In mezzo al silenzio cronico di una parte, quella cedente, che ha tagliato i ponti con l'ambiente che ha riservato decisioni incomprensibili ai comuni mortali (il mancato bando per il restyling del Centro Sportivo Sant'Agata, perso nelle "nebbie" della Città Metropolitana) e contestazioni ad orologeria, sempre costantemente volte ad attaccare le persone e non i risultati sportivi assolutamente inadeguati, ci sono poche certezze sul futuro del sodalizio che ci sta tanto a cuore. Ma pare sia solo questione di ore o di giorni, espressione che in moltissimi oramai hanno imparato ad odiare.
Enrico Lotito, figlio del patron Claudio, avrà un ruolo nell'organigramma societario, sarà più un ad che un presidente puramente simbolico, mentre la casella delicata e ambita di direttore generale sarà affidata al cavallo di ritorno Andrea Gianni, che durante la malmostosa esperienza Gallo a Reggio fu forse uno dei pochissimi a tenere la barra dritta nei perigliosi mari della città, nonché a destreggiarsi tra figure discutibili, dirigenti improvvisati e decisioni altrui spesso prese in momenti di poca lucidità. Su questo fronte, Gianni ha il "vantaggio dell'idea" di mazzarriana memoria: sa dove si trova, sa già con chi ha a che fare e probabilmente sa dove mettere le mani. Oltretutto conosce oramai benissimo la serie D e non è un insulto, ma certamente un merito: tornando all'epoca gallesca, anche lui non poté fare i miracoli e presentò le dimissioni prima della fine del campionato 2019-2020.
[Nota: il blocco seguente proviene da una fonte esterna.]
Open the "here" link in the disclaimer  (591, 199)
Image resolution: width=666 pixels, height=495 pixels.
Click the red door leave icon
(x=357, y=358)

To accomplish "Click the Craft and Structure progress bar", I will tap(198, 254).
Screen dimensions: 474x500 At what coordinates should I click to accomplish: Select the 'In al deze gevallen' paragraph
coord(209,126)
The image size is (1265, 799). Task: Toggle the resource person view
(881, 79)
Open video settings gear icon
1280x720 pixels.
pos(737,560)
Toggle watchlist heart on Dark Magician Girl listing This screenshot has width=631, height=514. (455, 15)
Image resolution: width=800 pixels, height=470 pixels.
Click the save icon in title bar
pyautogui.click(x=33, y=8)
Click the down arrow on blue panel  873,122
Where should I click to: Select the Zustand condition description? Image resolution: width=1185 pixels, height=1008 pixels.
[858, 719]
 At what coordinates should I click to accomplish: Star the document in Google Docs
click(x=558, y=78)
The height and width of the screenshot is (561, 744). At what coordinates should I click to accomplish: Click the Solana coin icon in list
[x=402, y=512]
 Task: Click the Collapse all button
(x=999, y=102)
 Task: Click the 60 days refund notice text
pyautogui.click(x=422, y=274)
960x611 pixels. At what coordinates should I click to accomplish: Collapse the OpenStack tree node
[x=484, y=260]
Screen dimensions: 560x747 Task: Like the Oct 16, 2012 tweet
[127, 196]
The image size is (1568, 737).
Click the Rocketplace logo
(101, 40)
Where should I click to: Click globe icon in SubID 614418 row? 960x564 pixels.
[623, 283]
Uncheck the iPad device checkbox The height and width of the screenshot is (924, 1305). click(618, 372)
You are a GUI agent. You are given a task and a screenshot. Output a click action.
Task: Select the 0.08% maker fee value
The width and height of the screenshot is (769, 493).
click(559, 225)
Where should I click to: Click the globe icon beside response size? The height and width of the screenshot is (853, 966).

Ci sarà poi da decidere l'impostazione generale del club. Dal fronte sportivo ci sono libere le caselle di ds e allenatore (anche se Torrisi ha altri due anni di contratto..), mentre fondamentale strutturare il club in quelle figure che possono apparire di sottobosco, ma che spesso e volentieri determinano le fortune o le sfortune di una squadra di calcio: già detto in un editoriale di Valerio Romito la nostra personale stima per l'ufficio comunicazione, c'è poi tutta quella parte amministrativa di professionisti reggini che attende ovviamente buone nuove. In bocca al lupo.